(Information provided):
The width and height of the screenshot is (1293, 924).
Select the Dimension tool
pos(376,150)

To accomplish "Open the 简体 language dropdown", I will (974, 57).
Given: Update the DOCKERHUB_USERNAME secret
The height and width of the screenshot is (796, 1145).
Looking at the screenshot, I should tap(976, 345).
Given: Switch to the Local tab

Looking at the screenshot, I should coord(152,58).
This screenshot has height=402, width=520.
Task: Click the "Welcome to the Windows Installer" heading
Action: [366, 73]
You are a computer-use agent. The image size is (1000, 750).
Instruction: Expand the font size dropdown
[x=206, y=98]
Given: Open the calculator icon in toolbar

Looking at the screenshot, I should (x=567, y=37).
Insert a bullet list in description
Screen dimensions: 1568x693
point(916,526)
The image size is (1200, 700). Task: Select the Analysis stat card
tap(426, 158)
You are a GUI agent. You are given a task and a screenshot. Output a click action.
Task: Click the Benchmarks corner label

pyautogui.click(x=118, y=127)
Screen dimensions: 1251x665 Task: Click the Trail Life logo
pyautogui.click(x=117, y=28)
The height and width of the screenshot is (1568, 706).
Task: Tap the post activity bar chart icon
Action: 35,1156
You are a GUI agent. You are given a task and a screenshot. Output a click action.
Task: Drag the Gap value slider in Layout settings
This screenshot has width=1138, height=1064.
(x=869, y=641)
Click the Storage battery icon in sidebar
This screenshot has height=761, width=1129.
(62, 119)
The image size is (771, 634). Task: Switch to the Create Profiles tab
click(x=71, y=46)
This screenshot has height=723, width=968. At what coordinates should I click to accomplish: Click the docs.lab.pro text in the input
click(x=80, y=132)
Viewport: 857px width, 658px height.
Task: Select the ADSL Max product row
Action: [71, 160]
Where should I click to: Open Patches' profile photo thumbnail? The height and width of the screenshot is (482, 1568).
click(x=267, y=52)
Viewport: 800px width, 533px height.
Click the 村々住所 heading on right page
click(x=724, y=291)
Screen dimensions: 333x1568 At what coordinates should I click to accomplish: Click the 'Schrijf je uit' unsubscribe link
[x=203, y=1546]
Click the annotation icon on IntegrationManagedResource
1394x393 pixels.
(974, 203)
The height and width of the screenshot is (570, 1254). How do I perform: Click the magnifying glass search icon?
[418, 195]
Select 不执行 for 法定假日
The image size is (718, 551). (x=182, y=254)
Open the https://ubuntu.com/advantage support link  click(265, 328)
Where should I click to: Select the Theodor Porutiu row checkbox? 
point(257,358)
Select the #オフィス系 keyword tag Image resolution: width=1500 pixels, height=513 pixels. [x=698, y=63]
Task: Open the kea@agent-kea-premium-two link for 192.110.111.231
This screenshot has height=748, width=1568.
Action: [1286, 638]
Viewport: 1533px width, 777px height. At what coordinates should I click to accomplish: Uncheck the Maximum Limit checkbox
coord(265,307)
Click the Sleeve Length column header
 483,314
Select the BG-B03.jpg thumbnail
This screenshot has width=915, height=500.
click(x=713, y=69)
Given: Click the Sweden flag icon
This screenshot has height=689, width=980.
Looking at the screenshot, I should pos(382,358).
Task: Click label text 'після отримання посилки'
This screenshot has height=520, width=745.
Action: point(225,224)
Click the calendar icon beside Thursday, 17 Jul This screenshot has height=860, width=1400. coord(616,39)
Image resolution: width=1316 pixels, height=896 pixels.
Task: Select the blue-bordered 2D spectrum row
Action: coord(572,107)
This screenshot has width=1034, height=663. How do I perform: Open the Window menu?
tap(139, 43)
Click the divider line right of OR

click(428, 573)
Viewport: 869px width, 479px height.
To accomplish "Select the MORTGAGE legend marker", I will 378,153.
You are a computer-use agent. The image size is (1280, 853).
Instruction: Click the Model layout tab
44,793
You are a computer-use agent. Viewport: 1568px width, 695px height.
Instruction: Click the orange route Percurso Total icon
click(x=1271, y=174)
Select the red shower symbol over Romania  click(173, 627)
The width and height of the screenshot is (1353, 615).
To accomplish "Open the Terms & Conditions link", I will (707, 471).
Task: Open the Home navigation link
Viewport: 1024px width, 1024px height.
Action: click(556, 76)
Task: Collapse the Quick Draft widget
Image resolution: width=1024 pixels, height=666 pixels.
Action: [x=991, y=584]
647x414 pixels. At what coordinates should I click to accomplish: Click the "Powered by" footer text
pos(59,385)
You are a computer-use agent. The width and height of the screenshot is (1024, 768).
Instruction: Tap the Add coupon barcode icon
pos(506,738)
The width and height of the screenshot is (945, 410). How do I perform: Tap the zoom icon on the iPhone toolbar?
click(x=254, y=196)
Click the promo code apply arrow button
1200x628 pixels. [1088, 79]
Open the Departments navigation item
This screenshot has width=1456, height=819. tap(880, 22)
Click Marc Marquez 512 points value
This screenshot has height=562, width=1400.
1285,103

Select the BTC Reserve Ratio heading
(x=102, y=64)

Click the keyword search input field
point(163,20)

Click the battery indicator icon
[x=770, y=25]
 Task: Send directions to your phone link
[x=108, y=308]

(About this task): Would you be able to transcribe every line of the data exactly?

(Solution to this problem):
The width and height of the screenshot is (1293, 924).
Select the Dimension tool
pos(376,150)

To accomplish "Open the 简体 language dropdown", I will (974, 57).
Given: Update the DOCKERHUB_USERNAME secret
The height and width of the screenshot is (796, 1145).
Looking at the screenshot, I should tap(976, 345).
Given: Switch to the Local tab

Looking at the screenshot, I should coord(152,58).
This screenshot has height=402, width=520.
Task: Click the "Welcome to the Windows Installer" heading
Action: [366, 73]
You are a computer-use agent. The image size is (1000, 750).
Instruction: Expand the font size dropdown
[x=206, y=98]
Given: Open the calculator icon in toolbar

Looking at the screenshot, I should (x=567, y=37).
Insert a bullet list in description
Screen dimensions: 1568x693
point(916,526)
The image size is (1200, 700). Task: Select the Analysis stat card
tap(426, 158)
You are a GUI agent. You are given a task and a screenshot. Output a click action.
Task: Click the Benchmarks corner label

pyautogui.click(x=118, y=127)
Screen dimensions: 1251x665 Task: Click the Trail Life logo
pyautogui.click(x=117, y=28)
The height and width of the screenshot is (1568, 706).
Task: Tap the post activity bar chart icon
Action: 35,1156
You are a GUI agent. You are given a task and a screenshot. Output a click action.
Task: Drag the Gap value slider in Layout settings
This screenshot has width=1138, height=1064.
(x=869, y=641)
Click the Storage battery icon in sidebar
This screenshot has height=761, width=1129.
(62, 119)
The image size is (771, 634). Task: Switch to the Create Profiles tab
click(x=71, y=46)
This screenshot has height=723, width=968. At what coordinates should I click to accomplish: Click the docs.lab.pro text in the input
click(x=80, y=132)
Viewport: 857px width, 658px height.
Task: Select the ADSL Max product row
Action: [71, 160]
Where should I click to: Open Patches' profile photo thumbnail? The height and width of the screenshot is (482, 1568).
click(x=267, y=52)
Viewport: 800px width, 533px height.
Click the 村々住所 heading on right page
click(x=724, y=291)
Screen dimensions: 333x1568 At what coordinates should I click to accomplish: Click the 'Schrijf je uit' unsubscribe link
[x=203, y=1546]
Click the annotation icon on IntegrationManagedResource
1394x393 pixels.
(974, 203)
The height and width of the screenshot is (570, 1254). How do I perform: Click the magnifying glass search icon?
[418, 195]
Select 不执行 for 法定假日
The image size is (718, 551). (x=182, y=254)
Open the https://ubuntu.com/advantage support link  click(265, 328)
Where should I click to: Select the Theodor Porutiu row checkbox? 
point(257,358)
Select the #オフィス系 keyword tag Image resolution: width=1500 pixels, height=513 pixels. [x=698, y=63]
Task: Open the kea@agent-kea-premium-two link for 192.110.111.231
This screenshot has height=748, width=1568.
Action: [1286, 638]
Viewport: 1533px width, 777px height. At what coordinates should I click to accomplish: Uncheck the Maximum Limit checkbox
coord(265,307)
Click the Sleeve Length column header
 483,314
Select the BG-B03.jpg thumbnail
This screenshot has width=915, height=500.
click(x=713, y=69)
Given: Click the Sweden flag icon
This screenshot has height=689, width=980.
Looking at the screenshot, I should pos(382,358).
Task: Click label text 'після отримання посилки'
This screenshot has height=520, width=745.
Action: point(225,224)
Click the calendar icon beside Thursday, 17 Jul This screenshot has height=860, width=1400. coord(616,39)
Image resolution: width=1316 pixels, height=896 pixels.
Task: Select the blue-bordered 2D spectrum row
Action: coord(572,107)
This screenshot has width=1034, height=663. How do I perform: Open the Window menu?
tap(139, 43)
Click the divider line right of OR

click(428, 573)
Viewport: 869px width, 479px height.
To accomplish "Select the MORTGAGE legend marker", I will 378,153.
You are a computer-use agent. The image size is (1280, 853).
Instruction: Click the Model layout tab
44,793
You are a computer-use agent. Viewport: 1568px width, 695px height.
Instruction: Click the orange route Percurso Total icon
click(x=1271, y=174)
Select the red shower symbol over Romania  click(173, 627)
The width and height of the screenshot is (1353, 615).
To accomplish "Open the Terms & Conditions link", I will (707, 471).
Task: Open the Home navigation link
Viewport: 1024px width, 1024px height.
Action: click(556, 76)
Task: Collapse the Quick Draft widget
Image resolution: width=1024 pixels, height=666 pixels.
Action: [x=991, y=584]
647x414 pixels. At what coordinates should I click to accomplish: Click the "Powered by" footer text
pos(59,385)
You are a computer-use agent. The width and height of the screenshot is (1024, 768).
Instruction: Tap the Add coupon barcode icon
pos(506,738)
The width and height of the screenshot is (945, 410). How do I perform: Tap the zoom icon on the iPhone toolbar?
click(x=254, y=196)
Click the promo code apply arrow button
1200x628 pixels. [1088, 79]
Open the Departments navigation item
This screenshot has width=1456, height=819. tap(880, 22)
Click Marc Marquez 512 points value
This screenshot has height=562, width=1400.
1285,103

Select the BTC Reserve Ratio heading
(x=102, y=64)

Click the keyword search input field
point(163,20)

Click the battery indicator icon
[x=770, y=25]
 Task: Send directions to your phone link
[x=108, y=308]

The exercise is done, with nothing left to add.